[Avodah] persian era

Lisa Liel lisa at starways.net
Tue Feb 19 08:07:24 PST 2013

On 2/19/2013 3:12 AM, Eli Turkel wrote:
> The standard Persian cronolgy is
> Cyrus - Cambysis (son)
> Darius - Xerxes (son) - Artaxerxes (son).
> Darius usurps the crown and as Lisa points out the exact events are murky.
> These events are noted in various writings on walls and other writings 
> that survived
> (see for example The Persian Empire: A Corpus of Sources from the 
> Achaemenid Period 
> <http://www.amazon.com/gp/product/0415552796/ref=ox_sc_act_title_1?ie=UTF8&psc=1&smid=ATVPDKIKX0DER> 
> - by Amélie Kuhrt)
> Lisa writes
> <<Chazal actually don't say much about how long Darius and Cyrus 
> reigned.>>
> However they give the total Persian rule as 54 years

Again, with all due respect, I have to correct this.  They give the 
total Persian rule *after the fall of Babylon* as 54 years.  The 
Persians and Medes existed as kingdoms even when Babylon was overlord of 
the whole region, and many of the stories the Greeks record as having 
happened under those rulers may have happened during the Babylonian period.

It's notable that Herodotus apparently never heard of Nebuchadnezzar.  I 
mean... that's sort of like a modern historian who never heard of 
Napoleon.  But it makes sense if the Greeks only had contact with 
Nebuchadnezzar's Persian and/or Median proxies.

The Tanakh records Nebuchadnezzar invading and destroying Egypt.  
There's no archaeological evidence of such a Babylonian campaign.  But 
we don't consider Yechezkel a navi sheker, so it probably happened.  
Greek sources describe the Persian king Cambyses invading and destroying 
Egypt in much the same way, though Persian and Egyptian sources talk 
about Cambyses son of Cyrus in much more positive terms.  The Cambyses 
who destroyed Egypt may have been the other Cambyses Darius mentions in 
his Behistun inscription.  The father of Cyrus the Great.  And he may 
have undertaken that campaign at the behest of Nebuchadnezzar, in much 
the same way that the king of Edom went to war against the Moabites at 
the behest of his overlord in Jerusalem.  It's how things worked back then.

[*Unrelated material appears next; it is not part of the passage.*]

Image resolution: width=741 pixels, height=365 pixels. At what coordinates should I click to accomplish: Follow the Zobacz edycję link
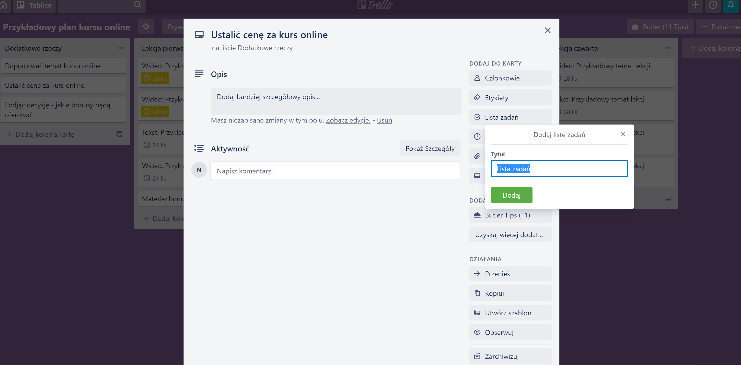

> standard chronolgy says Darius I ruled from 522 to 486 BCE (36 years)
> including the battle of Marathon
> Lisa and I both seem to agree that his son Xerxes was Achashverosh. 
> This means Achasverosh
> was the son of Darius and not the father of Darius as chazal seem to 
> state.

Might I ask where Chazal state this?  I mean, it isn't Chazal who say 
that the grandfather of Achashverosh in the Megillah was also named 
Achashverosh.  That's from Tanakh.

> In any case if Achashverosh is the son of Darius I then he reigned 
> after the Temple was rebuilt in the days of Darius

But we don't agree that he was the son of Darius I.  Darius I, also 
known as Darius the son of Hystaspes, was the king whom Chazal call 
Darius the Persian, who reigned *after* Achashverosh of the Megillah.

> Again Ezra and Nehemia seem to use the same names as the standard 
> secular chronolgy. Seder Olam Raba is written in EY about 500 years 
> later while the more detailed Gemara statement are about 1000 years 
> after the events.

Let me explain what I think happened:

Cyrus II            Cyrus the Great
Cambyses II         Cambyses II
Darius I            Darius the Persian
Xerxes I            Ahasuerus III
Artaxerxes I        Darius the Persian
--------------      --------------------
Darius II           Darius the Mede
Cyrus III           Cyrus the Great
Artaxerxes II       Ahasuerus II
Artaxerxes III      Darius the Persian
Arses (Xerxes II)   Ahasuerus III
Darius III          Darius the Persian

The column on the left is a list of the kings of Persia that you'll find 
in any history book.  Ignore the break in the middle, which I only 
inserted to make the match to the right side more clear.  On the right, 
there are two lists.  The first is the list of Persian kings according 
to Chazal (I'll explain Ahasuerus III in a moment), and the second is 
the list of Medo-Persian kings over the same period.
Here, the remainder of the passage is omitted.